Work instruction:
Continue the essay about speaking up in an economics class, starting after its final sentence.

Text shown:
Sarah was awarded $550 by FFRF for her essay.
Price, policy, producers, profit, productive resources and property rights are topics of economics, not prayer. Sitting quietly at my desk, listening to anything but economics, I questioned my future role in the atheist movement. My heart was pounding and I felt my hands starting to sweat. To speak up or not to speak up, that was the question.
Did I want to speak up for atheism while suffering judgment or keep quiet and move on with my life? My brain was conflicted while my voice ruptured through resistance. All of a sudden I heard, “How can you compare atheism to smoking? Do you not think that crosses the line of what to say in a public school classroom?”
Someone had finally stood up — then the realization hit me, that someone was me.
Growing up, I always hid behind my parents when meeting someone new. I was the shy little girl who had the face of fright during elementary school plays and never wanted the leading role. I was the student who never spoke up if I felt like something was incorrect because I feared being an outcast. I never saw myself as an activist because I felt as though my quiet voice would drown in the sea of loud and outgoing people.
One day in the summer of 2012, that was tested in my economics class. We were all excited about the teacher and he was excited to see us. As the semester went by, I realized that his passion for passing on his knowledge was not focused on economics but on religion, prayer and spirituality.
Instead of teaching economics, he told us that certain historical people were among the greatest because of their spiritual enlightenment. He said it was human nature to have a spiritual and religious component, therefore making atheists seem unnatural. He went so far as to compare atheism to smoking, saying how the body originally rejects smoking is just like how “the mind rejects the concept of atheism.”
This was the breaking point for me. At that moment my voice felt so powerful and unstoppable, even though part of my brain was demanding to silence the neuron’s signals going toward my larynx. After I questioned the appropriateness of making such statements in a public school classroom, he shrugged it off with no reasonable reply.

Source material:
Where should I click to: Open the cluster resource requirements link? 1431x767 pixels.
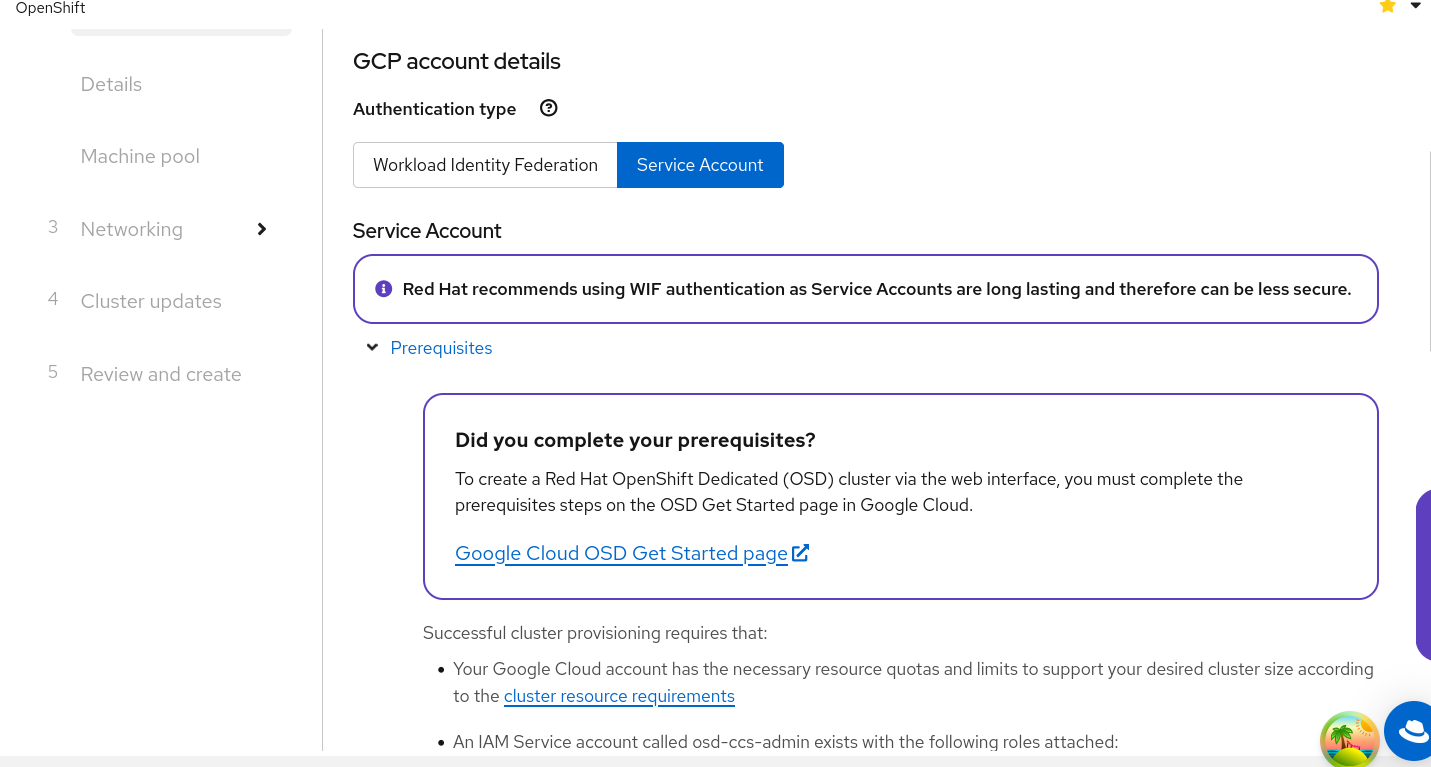click(x=619, y=696)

Result for this task:
But he didn’t stop. On the blackboard the next week, he drew arrows pointing up like a mountain while describing the positive effect prayer has on the state of mind. I knew something had to be done, but I had no idea where to start, having “come out” only the preceding November.
I felt like I was alone against his strong personality, that everyone else agreed with him. Even though I felt alone in the classroom, I knew I had the help of the online community group I call family. That night I posted my situation in the Houston Atheists Facebook group. My thoughts were reaffirmed — action had to take place.
I was directed to the Freedom From Religion Foundation, where I was able to get help from Staff Attorney Stephanie Schmitt. After various email exchanges, Stephanie wrote a wonderful letter to the superintendent of my school district.
A few friends in the same class were angry with me, saying I destroyed my teacher’s freedom of religion. But in reality, his actions were unconstitutional. This was economics class, not Sunday school.
From this experience, I learned that even though I grew up with a shy personality, I can still have a passionate and assertive voice that fights for what is constitutional.
Sara Elizabeth Sheppard, 19, was born in Houston and grew up in Katy, Texas. She plans to attend Lone Star College in Cypress and eventually transfer to a university. Sara interned as a pharmacy technician and will be certified this summer and will major in pre-pharmacy. She received a Mu Alpha Theta honor cord in high school because of her excellence in mathematics.